Since they were first deployed in 1956, the boxy shipping containers that get stacked on top of one another aboard giant vessels have revolutionized global trade. They allow goods to be packed into standard receptacles and hoisted off the boats by cranes onto rail cars and trucks.
Containers are how flat-panel displays made in South Korea are moved to plants in China that assemble smartphones and laptops, and how those finished devices are shipped across the Pacific to the United States.
Over the past year, the pandemic has disrupted every part of those journeys and disrupted international trade to an extraordinary degree, driving up the cost of shipping goods and adding a fresh challenge to the global economic recovery. The coronavirus has thrown off the choreography of moving cargo from one continent to another.
No one knows how long the upheaval will last, though some experts assume containers will remain scarce through the end of the year, as the factories that make them — nearly all of them in China — scramble to catch up with demand.

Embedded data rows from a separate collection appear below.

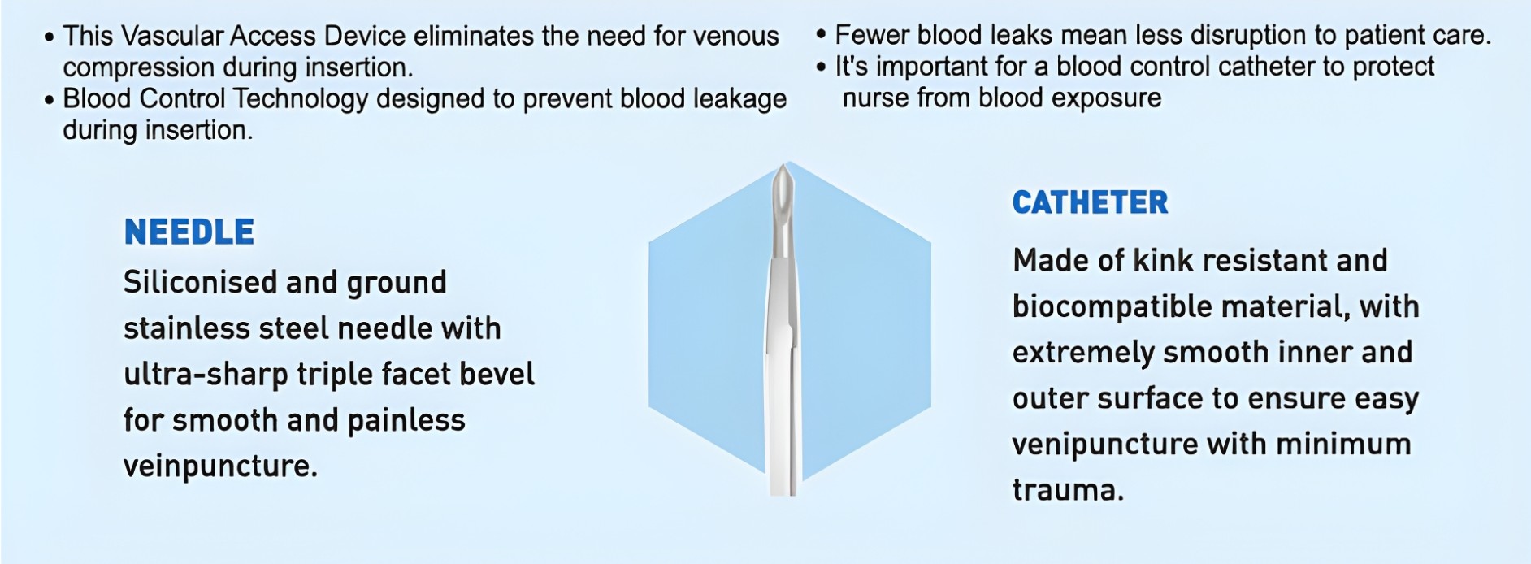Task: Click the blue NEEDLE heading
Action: point(189,232)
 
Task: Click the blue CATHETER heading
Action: point(1090,202)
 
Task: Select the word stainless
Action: point(186,329)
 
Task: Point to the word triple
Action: point(335,375)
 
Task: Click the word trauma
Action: point(1068,491)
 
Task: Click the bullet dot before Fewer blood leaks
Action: point(821,35)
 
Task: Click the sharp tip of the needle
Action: point(783,165)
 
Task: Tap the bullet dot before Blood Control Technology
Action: point(49,100)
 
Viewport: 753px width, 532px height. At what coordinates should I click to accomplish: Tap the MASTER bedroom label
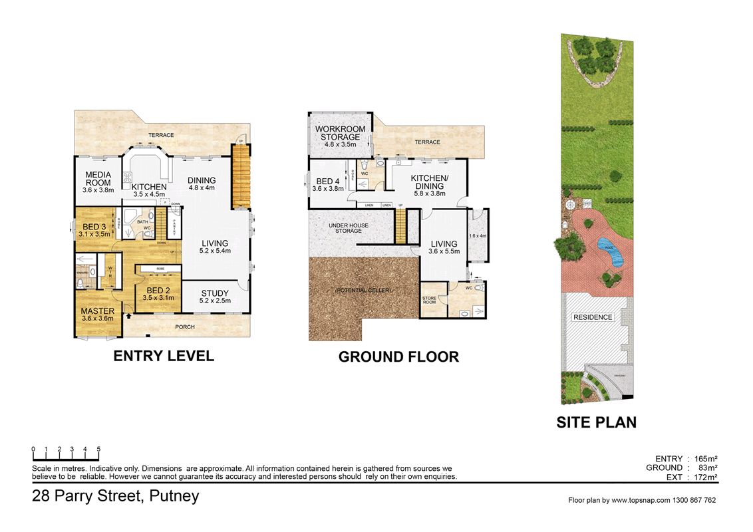coord(98,315)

“I’ve never seen anything like this,” said Lars Mikael Jensen, head of Global Ocean Network at A.P. Moller-Maersk, the world’s largest shipping company. “All the links in the supply chain are stretched. The ships, the trucks, the warehouses.”
E-commerce saved many retail companies over the past year, as online shopping provided a lifeline after stores were shut, city centers went vacant and customers stayed home.
But for small businesses, the benefit was wildly uneven, Andrew Lipsman, principal analyst with eMarketer, tells Amy Haimerl of The New York Times. There were winner sectors, such as grocery, health and fitness, and direct-to-consumer brands, but apparel boutiques and other specialty retailers — especially those without existing e-commerce platforms — struggled.
The experience of Amina Daniels, the owner of Live Cycle Delight fitness studio in Detroit, underscores the logistical challenges small businesses faced building and competing online.
To produce on-demand video classes, she built a mini production studio inside her spin room, investing thousands in microphones, lights and a film crew. Still, it’s hard to go up against Peloton, which has entire teams producing its digital classes.
About 30 customers left Live Cycle Delight for Peloton, Ms. Daniels said, but she found support in other ways. With the movement to support Black-owned businesses, people donated to her, and there was healthy demand for the studio’s branded merchandise, such as Pilates balls, T-shirts and booty bands, the stretchy bands that add resistance to a workout.
Between the products, outdoor classes in the summer and memberships, she has been able to keep the three-year-old business open. The shift to e-commerce hasn’t been perfect, she said, but it’s been worth it. She reminds herself why she started the studio: to make fitness more accessible and inclusive.
“Peloton is just one kind of experience,” she said. “We’re still here providing clients with an option to join us on the quest of better.”